▶ _RECORD SET_:
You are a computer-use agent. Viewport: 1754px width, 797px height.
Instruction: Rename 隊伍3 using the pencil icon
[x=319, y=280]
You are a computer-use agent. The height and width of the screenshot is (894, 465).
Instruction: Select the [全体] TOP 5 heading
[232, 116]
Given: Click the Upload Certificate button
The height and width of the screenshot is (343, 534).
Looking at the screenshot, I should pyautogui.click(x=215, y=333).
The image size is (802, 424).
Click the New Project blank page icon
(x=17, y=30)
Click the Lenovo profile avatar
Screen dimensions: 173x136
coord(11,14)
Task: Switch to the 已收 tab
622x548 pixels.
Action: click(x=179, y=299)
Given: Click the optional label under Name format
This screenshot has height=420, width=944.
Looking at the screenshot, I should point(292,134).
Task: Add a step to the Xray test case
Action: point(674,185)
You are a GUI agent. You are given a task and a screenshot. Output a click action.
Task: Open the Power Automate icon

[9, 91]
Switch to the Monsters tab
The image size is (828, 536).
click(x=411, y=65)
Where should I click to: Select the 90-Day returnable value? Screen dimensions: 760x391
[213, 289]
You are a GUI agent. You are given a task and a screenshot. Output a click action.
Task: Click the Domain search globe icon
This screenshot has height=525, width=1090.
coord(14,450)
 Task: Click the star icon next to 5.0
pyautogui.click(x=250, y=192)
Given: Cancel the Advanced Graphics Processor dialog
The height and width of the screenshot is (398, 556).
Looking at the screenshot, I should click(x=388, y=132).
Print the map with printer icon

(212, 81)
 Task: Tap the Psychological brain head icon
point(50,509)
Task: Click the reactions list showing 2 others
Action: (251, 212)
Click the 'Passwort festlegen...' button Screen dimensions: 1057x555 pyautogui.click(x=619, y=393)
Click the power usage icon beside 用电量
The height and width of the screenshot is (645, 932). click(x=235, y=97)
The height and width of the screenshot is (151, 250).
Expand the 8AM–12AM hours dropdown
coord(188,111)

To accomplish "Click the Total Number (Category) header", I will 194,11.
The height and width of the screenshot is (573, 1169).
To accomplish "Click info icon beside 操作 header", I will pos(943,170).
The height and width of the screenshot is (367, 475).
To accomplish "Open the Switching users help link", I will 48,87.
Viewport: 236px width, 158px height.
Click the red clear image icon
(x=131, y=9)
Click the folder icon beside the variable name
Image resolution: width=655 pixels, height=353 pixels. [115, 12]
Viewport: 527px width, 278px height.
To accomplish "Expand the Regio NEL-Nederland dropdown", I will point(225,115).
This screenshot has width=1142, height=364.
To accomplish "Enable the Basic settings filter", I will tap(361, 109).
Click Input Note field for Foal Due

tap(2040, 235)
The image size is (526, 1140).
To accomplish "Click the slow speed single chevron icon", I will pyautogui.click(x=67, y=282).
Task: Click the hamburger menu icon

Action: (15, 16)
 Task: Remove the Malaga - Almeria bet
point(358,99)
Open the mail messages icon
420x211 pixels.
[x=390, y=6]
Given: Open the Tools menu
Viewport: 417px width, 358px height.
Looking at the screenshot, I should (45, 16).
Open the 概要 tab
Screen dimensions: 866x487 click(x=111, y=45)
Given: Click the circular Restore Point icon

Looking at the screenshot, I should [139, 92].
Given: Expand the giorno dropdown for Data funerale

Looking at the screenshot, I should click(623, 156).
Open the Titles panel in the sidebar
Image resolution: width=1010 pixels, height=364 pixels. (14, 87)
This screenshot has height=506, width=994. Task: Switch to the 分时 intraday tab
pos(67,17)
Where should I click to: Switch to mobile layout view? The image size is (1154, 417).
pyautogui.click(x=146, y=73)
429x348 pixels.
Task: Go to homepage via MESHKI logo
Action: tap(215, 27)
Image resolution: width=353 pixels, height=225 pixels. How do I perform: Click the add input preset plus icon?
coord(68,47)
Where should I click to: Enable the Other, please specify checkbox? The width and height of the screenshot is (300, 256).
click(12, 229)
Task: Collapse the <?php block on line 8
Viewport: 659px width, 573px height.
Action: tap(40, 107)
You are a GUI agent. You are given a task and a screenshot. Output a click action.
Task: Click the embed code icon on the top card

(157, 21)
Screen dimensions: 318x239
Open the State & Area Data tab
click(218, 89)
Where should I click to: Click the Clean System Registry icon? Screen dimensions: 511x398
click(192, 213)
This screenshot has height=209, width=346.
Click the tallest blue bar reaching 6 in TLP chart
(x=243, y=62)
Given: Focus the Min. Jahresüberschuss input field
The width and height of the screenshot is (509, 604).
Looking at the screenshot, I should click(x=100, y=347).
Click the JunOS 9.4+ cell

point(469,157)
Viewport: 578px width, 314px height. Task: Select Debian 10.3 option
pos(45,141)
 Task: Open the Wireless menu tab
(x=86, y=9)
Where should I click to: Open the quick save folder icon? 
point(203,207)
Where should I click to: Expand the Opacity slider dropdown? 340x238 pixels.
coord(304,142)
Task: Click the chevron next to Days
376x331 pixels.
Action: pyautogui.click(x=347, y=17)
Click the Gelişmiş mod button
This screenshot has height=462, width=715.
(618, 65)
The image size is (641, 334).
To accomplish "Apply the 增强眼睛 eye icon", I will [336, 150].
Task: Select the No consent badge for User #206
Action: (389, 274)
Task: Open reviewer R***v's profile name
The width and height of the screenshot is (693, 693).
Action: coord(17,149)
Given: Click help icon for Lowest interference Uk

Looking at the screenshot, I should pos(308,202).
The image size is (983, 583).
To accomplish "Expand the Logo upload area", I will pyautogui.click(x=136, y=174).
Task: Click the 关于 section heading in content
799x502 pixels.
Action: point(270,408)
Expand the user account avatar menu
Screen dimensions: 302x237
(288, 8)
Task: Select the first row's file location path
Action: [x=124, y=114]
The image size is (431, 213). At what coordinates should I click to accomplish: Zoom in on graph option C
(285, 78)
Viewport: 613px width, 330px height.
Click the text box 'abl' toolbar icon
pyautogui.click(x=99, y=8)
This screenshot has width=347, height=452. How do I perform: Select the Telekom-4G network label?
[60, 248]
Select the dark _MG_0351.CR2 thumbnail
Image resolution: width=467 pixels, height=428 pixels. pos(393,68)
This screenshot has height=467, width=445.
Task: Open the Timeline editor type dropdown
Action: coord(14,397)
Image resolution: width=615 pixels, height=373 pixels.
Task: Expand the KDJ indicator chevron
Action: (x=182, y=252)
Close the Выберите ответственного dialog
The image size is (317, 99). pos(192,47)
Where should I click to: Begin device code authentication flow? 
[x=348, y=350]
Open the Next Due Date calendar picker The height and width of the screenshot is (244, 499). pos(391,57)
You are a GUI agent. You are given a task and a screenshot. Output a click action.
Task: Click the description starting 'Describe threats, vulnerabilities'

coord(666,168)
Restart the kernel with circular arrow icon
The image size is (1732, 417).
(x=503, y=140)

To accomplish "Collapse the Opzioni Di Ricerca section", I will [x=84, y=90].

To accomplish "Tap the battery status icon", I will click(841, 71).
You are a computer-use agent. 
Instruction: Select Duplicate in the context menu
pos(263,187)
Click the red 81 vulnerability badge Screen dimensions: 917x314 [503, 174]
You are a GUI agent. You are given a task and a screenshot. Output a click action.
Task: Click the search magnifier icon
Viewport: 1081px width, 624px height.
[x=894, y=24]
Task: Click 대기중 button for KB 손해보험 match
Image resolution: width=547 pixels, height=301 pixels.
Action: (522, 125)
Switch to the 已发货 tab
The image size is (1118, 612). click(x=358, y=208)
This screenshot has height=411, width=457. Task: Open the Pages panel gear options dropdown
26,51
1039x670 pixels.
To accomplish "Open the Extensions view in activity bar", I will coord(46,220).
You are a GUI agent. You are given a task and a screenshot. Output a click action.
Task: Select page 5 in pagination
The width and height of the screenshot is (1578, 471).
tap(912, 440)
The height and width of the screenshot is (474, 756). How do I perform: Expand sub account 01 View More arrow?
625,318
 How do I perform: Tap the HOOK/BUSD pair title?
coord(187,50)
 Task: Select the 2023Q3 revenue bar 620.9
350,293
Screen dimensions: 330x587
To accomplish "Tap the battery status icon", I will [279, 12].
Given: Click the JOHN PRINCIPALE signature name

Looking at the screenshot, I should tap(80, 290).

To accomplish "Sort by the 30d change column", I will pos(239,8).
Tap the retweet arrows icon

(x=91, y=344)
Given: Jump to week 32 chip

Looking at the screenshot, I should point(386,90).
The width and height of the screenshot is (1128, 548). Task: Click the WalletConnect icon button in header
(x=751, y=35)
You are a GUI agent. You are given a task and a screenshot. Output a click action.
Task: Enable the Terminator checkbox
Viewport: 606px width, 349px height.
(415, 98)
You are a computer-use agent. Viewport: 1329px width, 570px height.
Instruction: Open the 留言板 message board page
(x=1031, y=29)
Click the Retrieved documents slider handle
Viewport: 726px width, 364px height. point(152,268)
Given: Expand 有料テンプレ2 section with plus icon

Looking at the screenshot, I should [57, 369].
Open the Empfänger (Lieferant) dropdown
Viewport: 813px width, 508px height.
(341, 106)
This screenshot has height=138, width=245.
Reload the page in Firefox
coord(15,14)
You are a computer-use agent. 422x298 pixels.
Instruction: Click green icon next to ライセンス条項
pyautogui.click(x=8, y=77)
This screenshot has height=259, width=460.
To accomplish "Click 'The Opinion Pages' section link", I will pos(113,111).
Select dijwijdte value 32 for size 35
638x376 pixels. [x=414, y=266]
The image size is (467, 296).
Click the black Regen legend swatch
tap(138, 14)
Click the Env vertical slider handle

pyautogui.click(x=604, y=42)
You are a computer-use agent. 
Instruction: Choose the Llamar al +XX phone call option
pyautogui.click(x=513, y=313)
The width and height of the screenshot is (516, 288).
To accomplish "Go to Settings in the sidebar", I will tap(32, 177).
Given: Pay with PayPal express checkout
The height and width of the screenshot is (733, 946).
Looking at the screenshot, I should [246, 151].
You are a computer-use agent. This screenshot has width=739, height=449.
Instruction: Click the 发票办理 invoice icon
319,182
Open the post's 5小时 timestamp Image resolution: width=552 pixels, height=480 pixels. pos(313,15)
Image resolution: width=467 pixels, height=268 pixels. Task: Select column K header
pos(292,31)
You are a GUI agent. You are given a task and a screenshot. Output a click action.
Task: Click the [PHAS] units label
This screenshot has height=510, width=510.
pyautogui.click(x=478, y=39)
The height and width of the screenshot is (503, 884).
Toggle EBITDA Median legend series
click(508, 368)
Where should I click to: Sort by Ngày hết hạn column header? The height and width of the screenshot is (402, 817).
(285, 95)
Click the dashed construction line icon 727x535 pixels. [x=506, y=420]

▶ _EXERCISE BRIEF_: Copy out all lines of the material containing the word "status".

▶ _EXERCISE SOLUTION_:
To accomplish "Tap the battery status icon", I will click(841, 71).
To accomplish "Tap the battery status icon", I will [279, 12].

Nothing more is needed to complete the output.